Work to be completed >> Here the job is to transcribe only the lines from the one containing "Tap the locked 集·追风 skill icon" through the last line below, exactly as written; please leave out pictures.

┄┄┄┄┄┄

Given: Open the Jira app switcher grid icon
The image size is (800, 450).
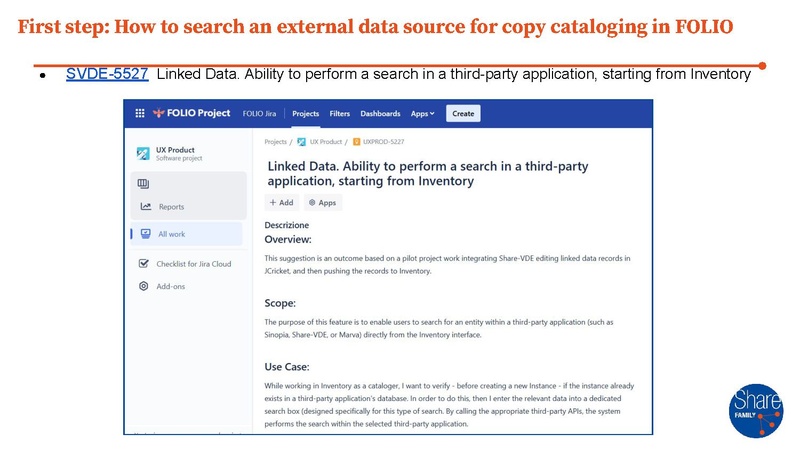Looking at the screenshot, I should pos(139,114).
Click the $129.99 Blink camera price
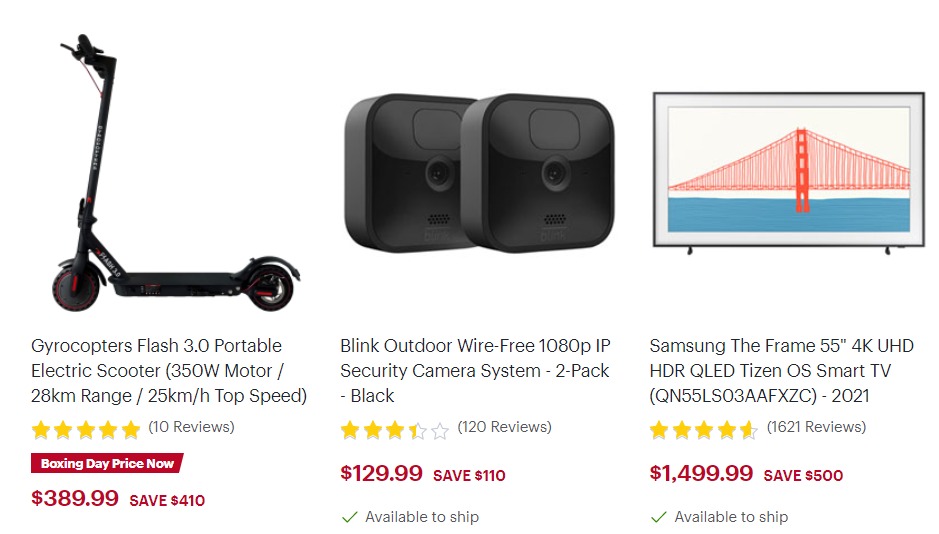The width and height of the screenshot is (939, 534). 381,474
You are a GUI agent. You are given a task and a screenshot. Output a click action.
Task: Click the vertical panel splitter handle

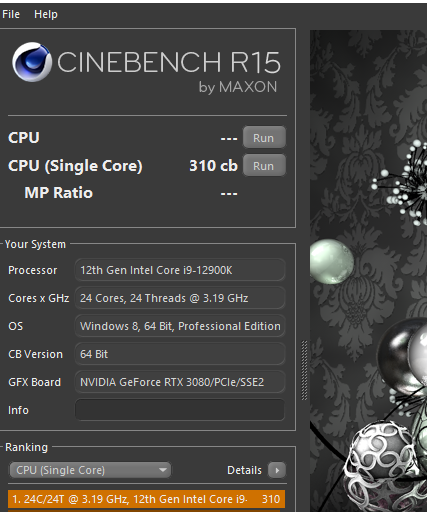(304, 370)
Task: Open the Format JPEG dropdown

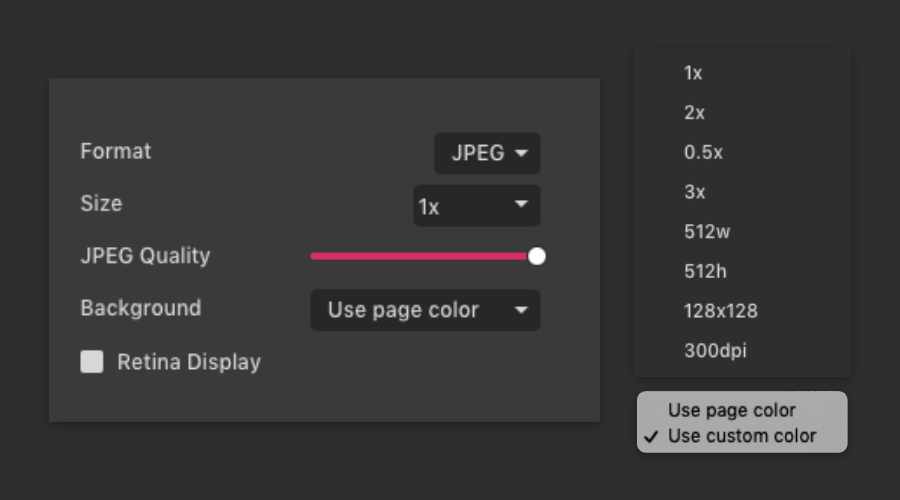Action: [x=487, y=154]
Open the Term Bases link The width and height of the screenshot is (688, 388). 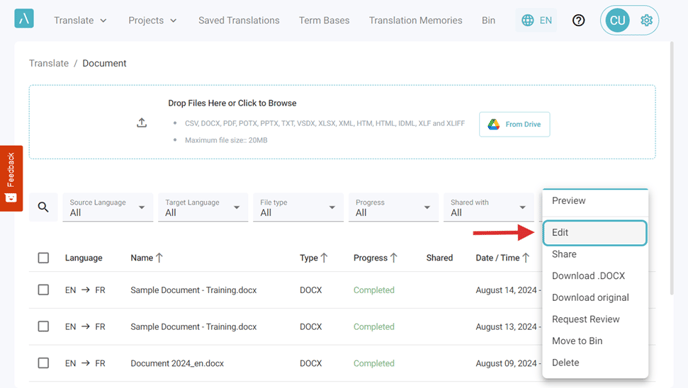pyautogui.click(x=324, y=20)
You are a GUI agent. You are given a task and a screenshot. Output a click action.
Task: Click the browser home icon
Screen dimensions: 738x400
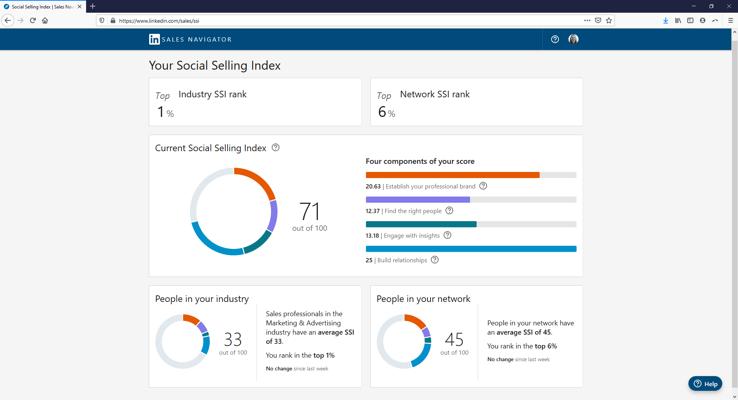[x=45, y=20]
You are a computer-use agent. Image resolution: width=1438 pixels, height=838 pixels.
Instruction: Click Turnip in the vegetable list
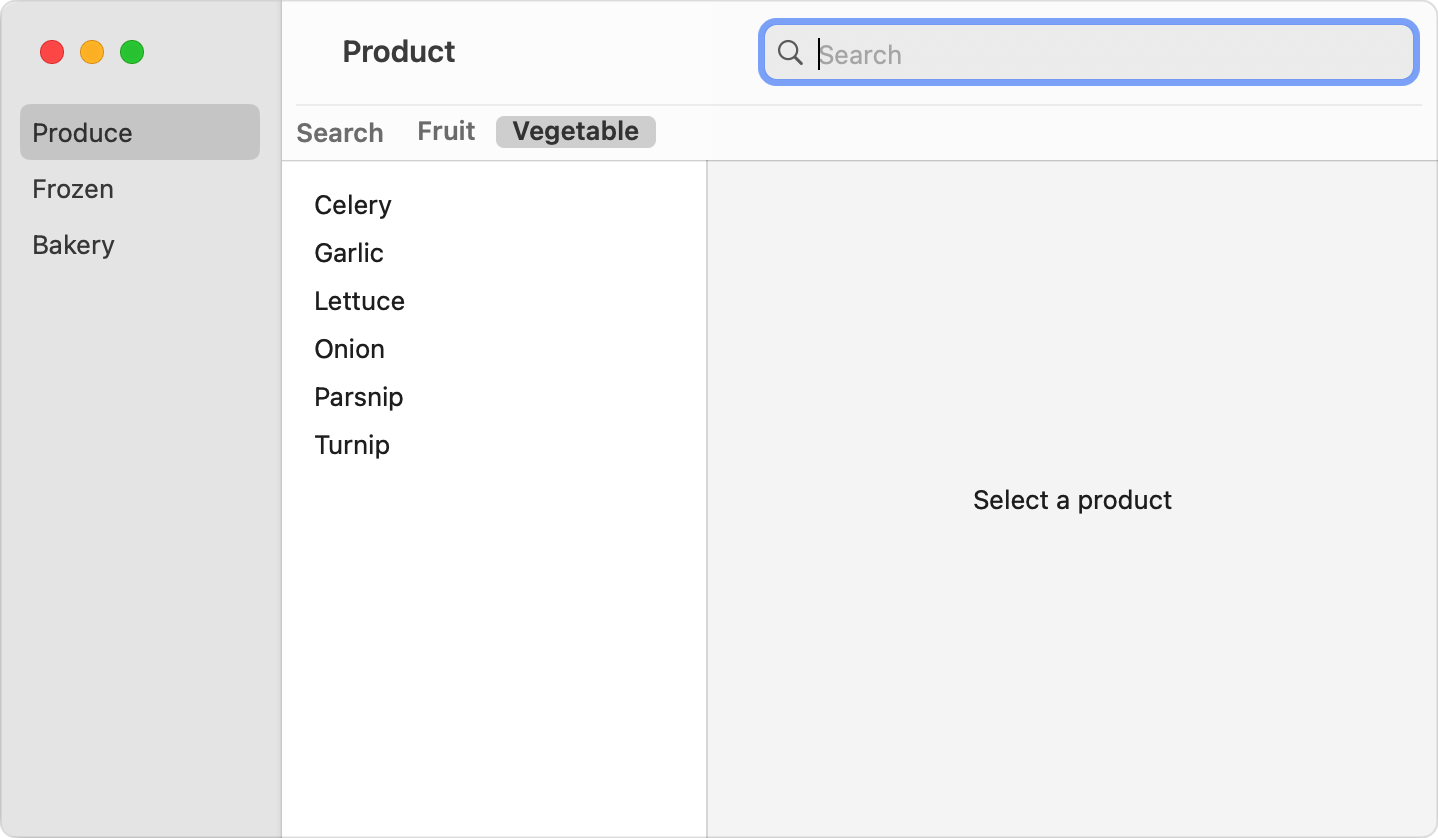[x=352, y=445]
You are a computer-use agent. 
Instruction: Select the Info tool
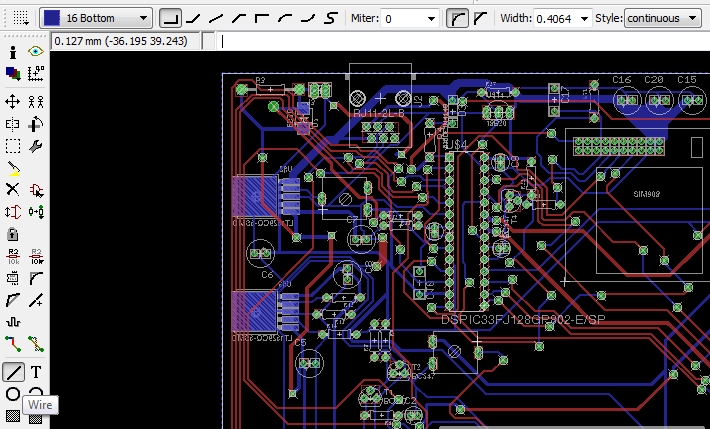13,51
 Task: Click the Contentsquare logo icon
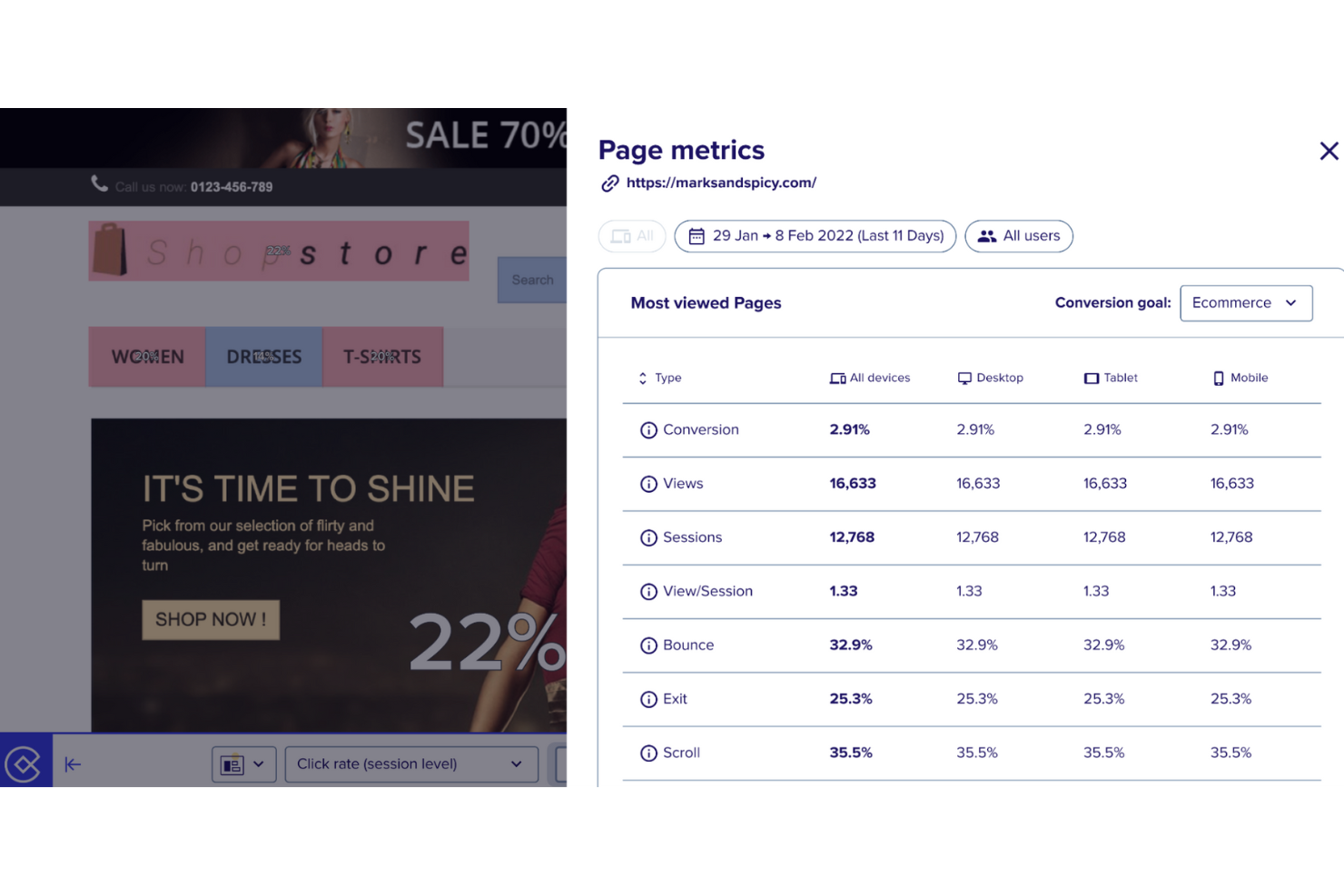point(24,764)
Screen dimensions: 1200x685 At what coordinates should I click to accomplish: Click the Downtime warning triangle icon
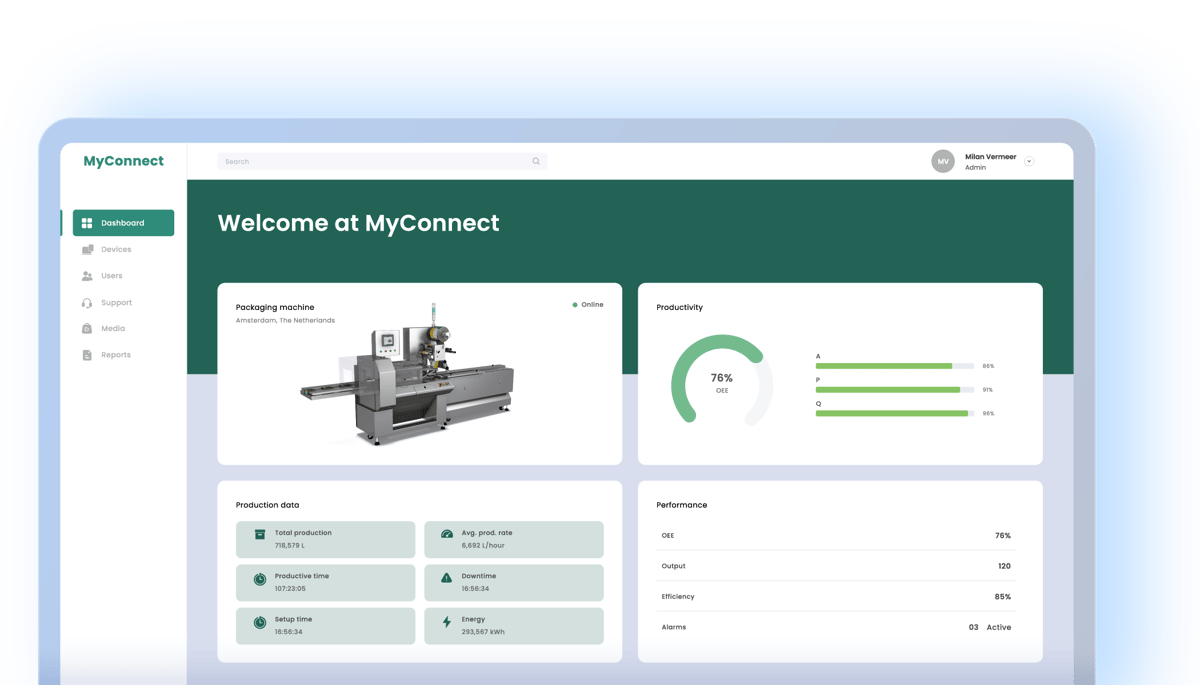pyautogui.click(x=447, y=578)
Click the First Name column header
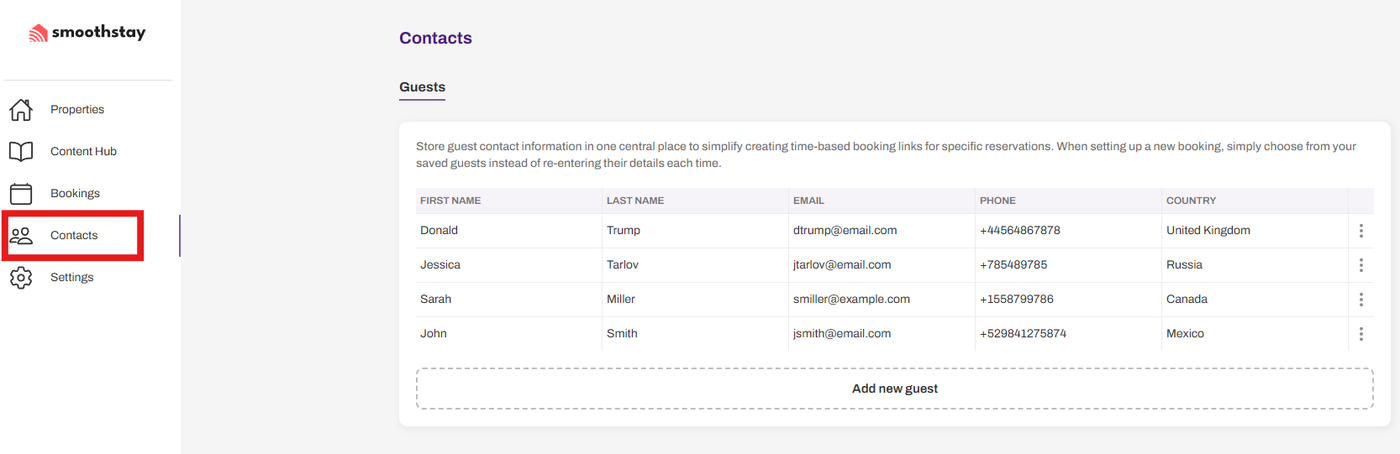Screen dimensions: 1400x454 click(450, 201)
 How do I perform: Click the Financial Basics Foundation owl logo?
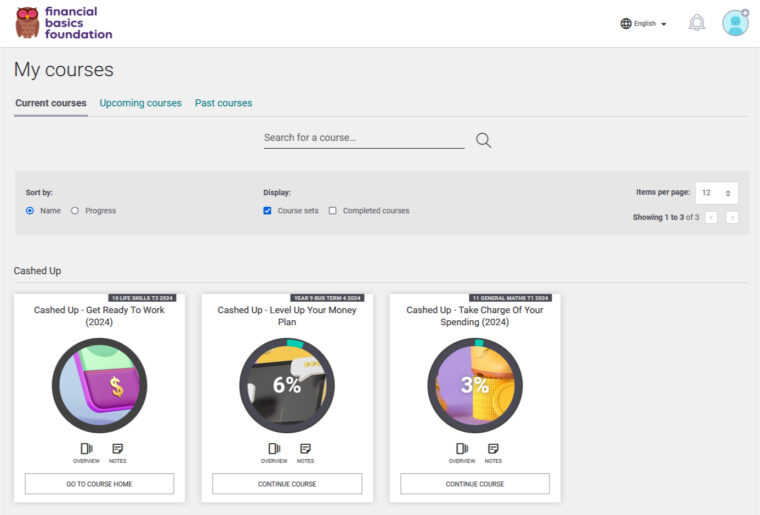27,23
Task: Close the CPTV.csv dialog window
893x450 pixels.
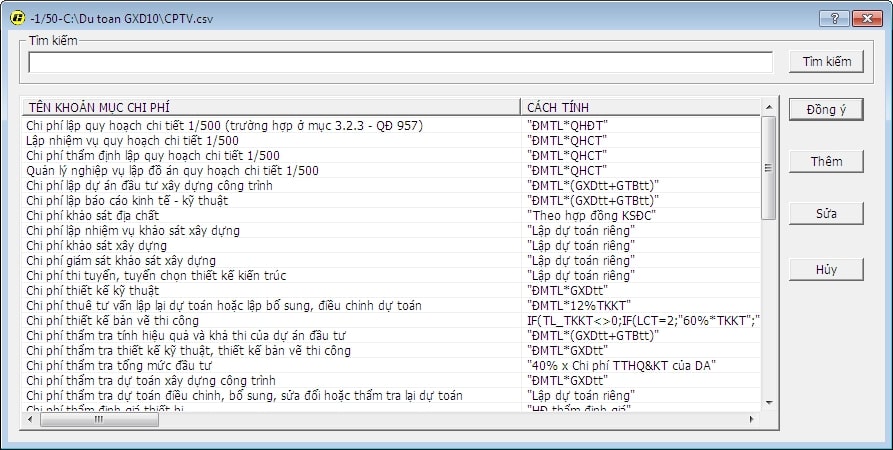Action: [865, 18]
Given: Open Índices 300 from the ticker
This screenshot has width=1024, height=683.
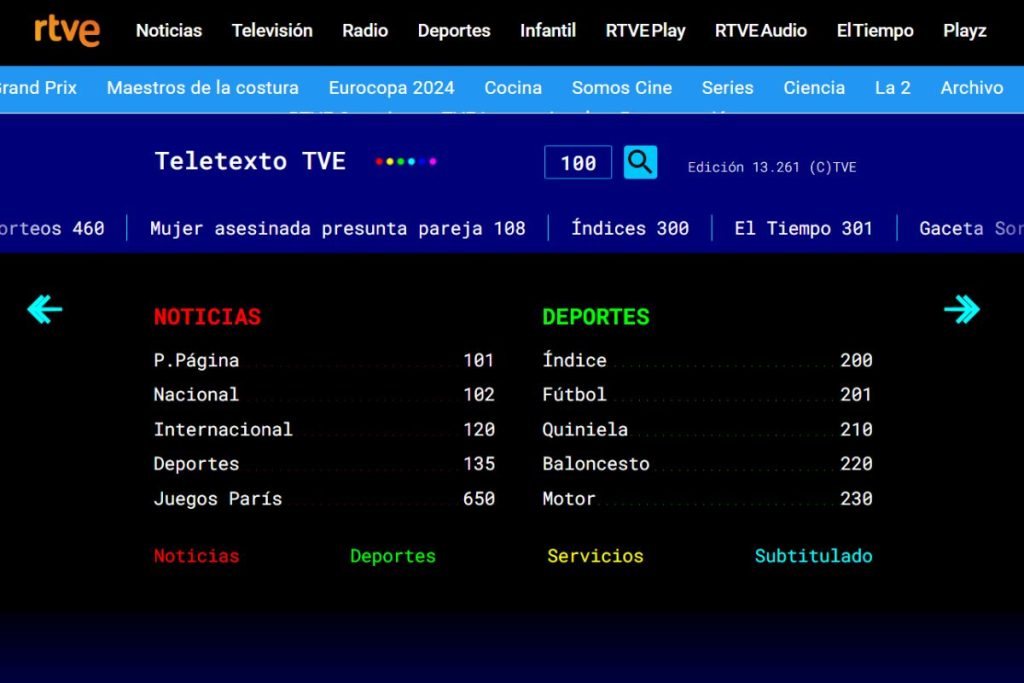Looking at the screenshot, I should tap(630, 228).
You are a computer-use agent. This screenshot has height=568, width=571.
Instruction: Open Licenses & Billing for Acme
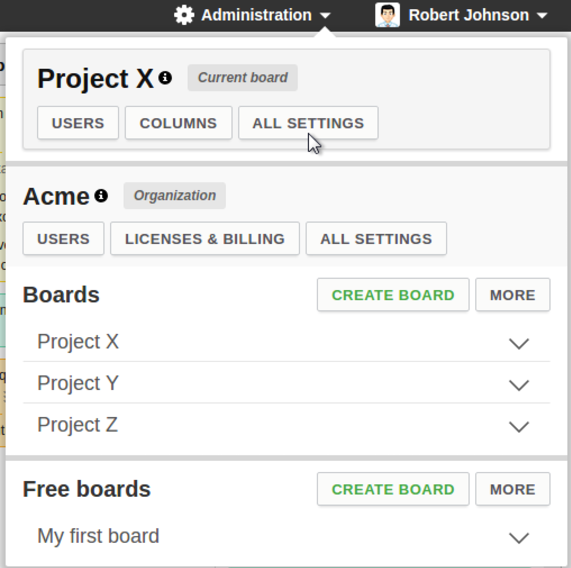[x=205, y=239]
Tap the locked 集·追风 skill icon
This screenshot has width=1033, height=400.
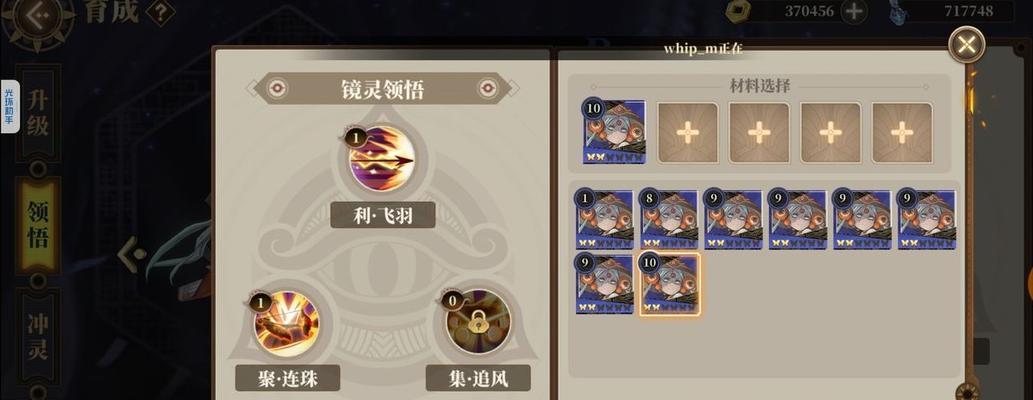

┄┄┄┄┄┄

Result >>
Tap the locked 集·追风 skill icon
This screenshot has width=1033, height=400.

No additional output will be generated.